Published November 12th, 2008
Winter could spoil my attendance record
The occasional frost of recent nights is a warning of the seasons of colds, influenza and the consequent seizing-up of the bronchi, to come. I am taking precautions, as I hope others in my situation are doing: I had the ‘flu jab yesterday and will have the one for pneumonia next week.
Even so, I will do well to keep up my record of attending council meetings. I was fortunate enough to miss only two county borough seminars and one community council meeting because of ill-health in the spring. It is unlikely that I will be able to keep this up through the winter, but I shall try. I also am prepared to defend my attendance record in public, which is why I want to see Neath Port Talbot being brought into line with other councils, which publish such details, along with the register of members’ interests, on their web-sites. I understand that a review by officers of the council is already looking at this, and I hope that there will be a favourable outcome.
The councillor surgery will take place as planned on Saturday 29th November in the small room at Cadoxton Community Centre, between 10 and 12 in the morning.
I assume that people will have more important concerns during the festive season, so I do not intend to hold a surgery at the end of December, unless there is a public demand.
Published October 2nd, 2008
You are entitled to continuing health care
Ignore the jargon “delayed transfer of care”; ignore the artificial distinction between “social care” and “nursing care”; if you need health care, no matter how old you are, the National Health Service should pay. You do not have to sell your home to pay for it, and any elderly patient who has been persuaded to do so, illegally, will almost certainly be able to reclaim the money. That was the message of Bleddyn Hancock, speaking at a meeting organised by the “Elderly Care Who Pays?” Consultative Group in Cilffriw School tonight.
I didn’t recognise any faces from Cadoxton there, even though I was assured the ward had been comprehensively leafleted. However, if you do know of a family which has been affected and would like free advice, Bleddyn Hancock will be available in the Owain Glyndwr centre (that’s the new community centre in Waunceirch) between 10 a.m. and 12:30 p.m. next Saturday, 4th October.
It should be stressed that the consultative group is non-party-political. It is putting together an advice paper, and publicity for it (including, hopefully, a web-site).
Published September 24th, 2008
Local Health Board AGM
A short note on this afternoon’s meeting. It was more appreciative than last year’s, with only two critical notes: a lady who had difficulty getting in touch with her GP, and my query about the delay in assessments of cases of delayed transfer of care (crudely known as bed-blocking).

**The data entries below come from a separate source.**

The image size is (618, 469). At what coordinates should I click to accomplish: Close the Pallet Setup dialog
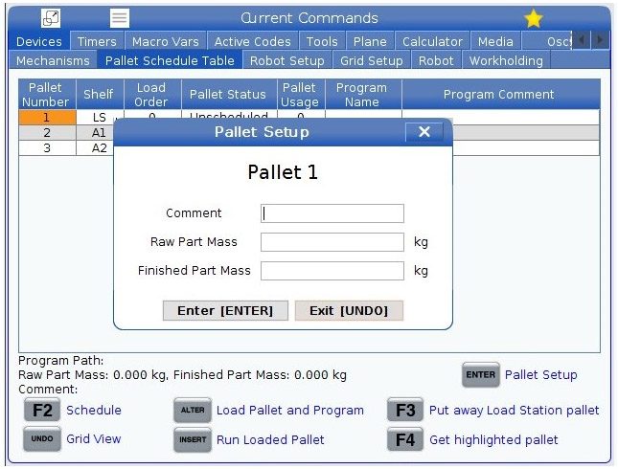(x=424, y=132)
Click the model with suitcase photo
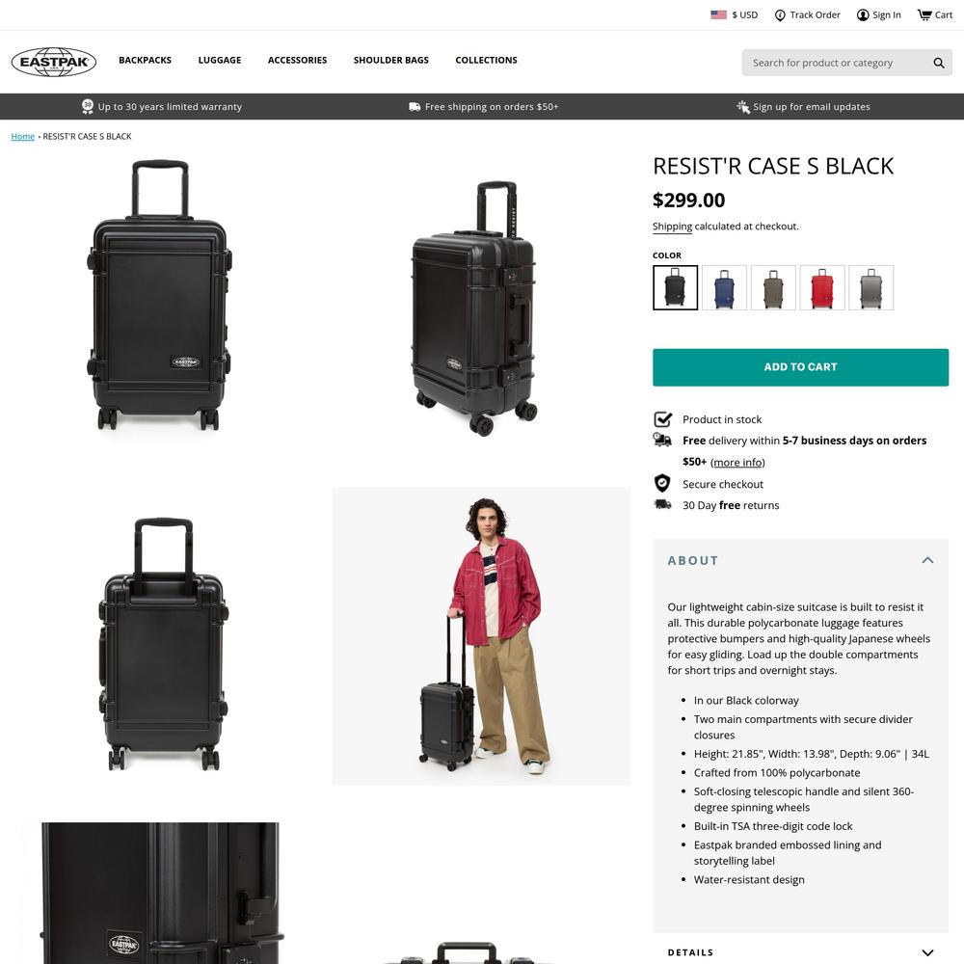964x964 pixels. click(x=481, y=636)
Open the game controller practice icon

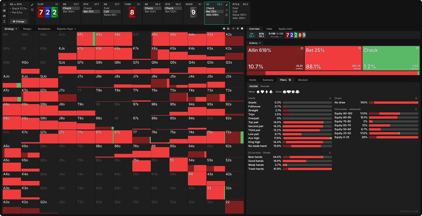[4, 16]
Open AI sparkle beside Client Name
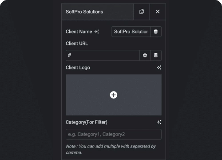The height and width of the screenshot is (160, 222). coord(97,32)
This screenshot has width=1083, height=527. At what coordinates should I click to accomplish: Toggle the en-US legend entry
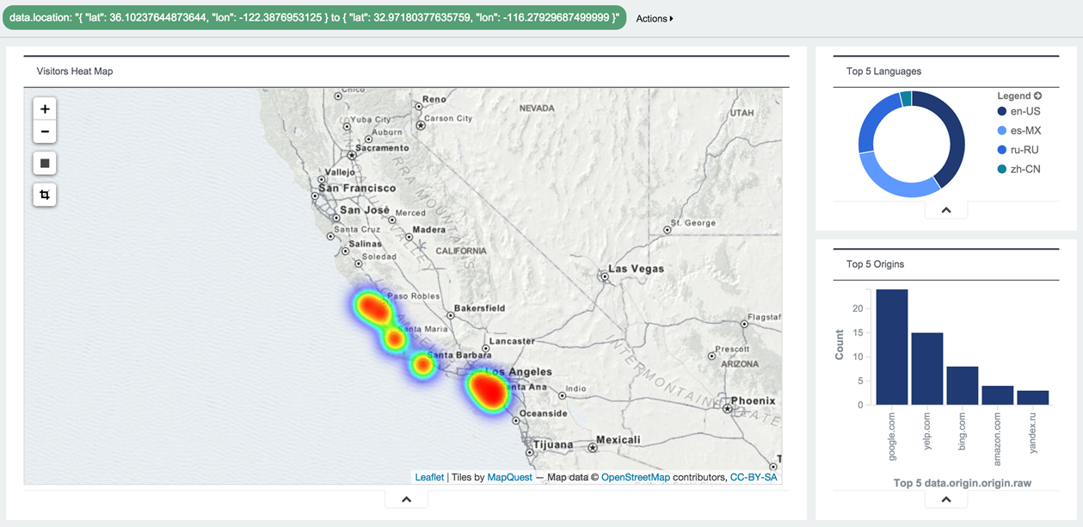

On the subject of access to GPs generally, mention was made of health minister Edwina Hart’s initiative to open GP surgeries into the evening. However, a GP from the body of the hall pointed out that the money provided for this was not new, but taken from other GP programmes.
My question was not answered directly, but it was revealed that there would be work in the next couple of months on an additional kind of facility which would reduce the pressure on acute bed space.
Hanging over all was the uncertainty about the future in the future of the NHS in Wales envisaged by Edwina Hart.
There is a couplet in Joni Mitchell’s “Big Yellow Taxi”: “Don’t it always seem to go, that you don’t know what you’ve got till it’s gone.” I think everyone in the AGM today was already thinking of the possibility of the loss of local public access to primary care administrators which we have enjoyed since 2003.
Published August 29th, 2008
Local Health Board AGM
Wednesday, 24th September, at the Aberavon Beach Hotel. There will be an exhibition and refreshments from 3.30 p.m. until 4 p.m., when the AGM proper begins. It is scheduled to last an hour.
As a result of Edwina Hart’s imminent consolidation of the NHS in Wales, this could be the last such meeting in Neath Port Talbot. I found last year’s meeting very informative, and a few citizens of the borough availed themselves of the chance to let off steam about their treatment, too.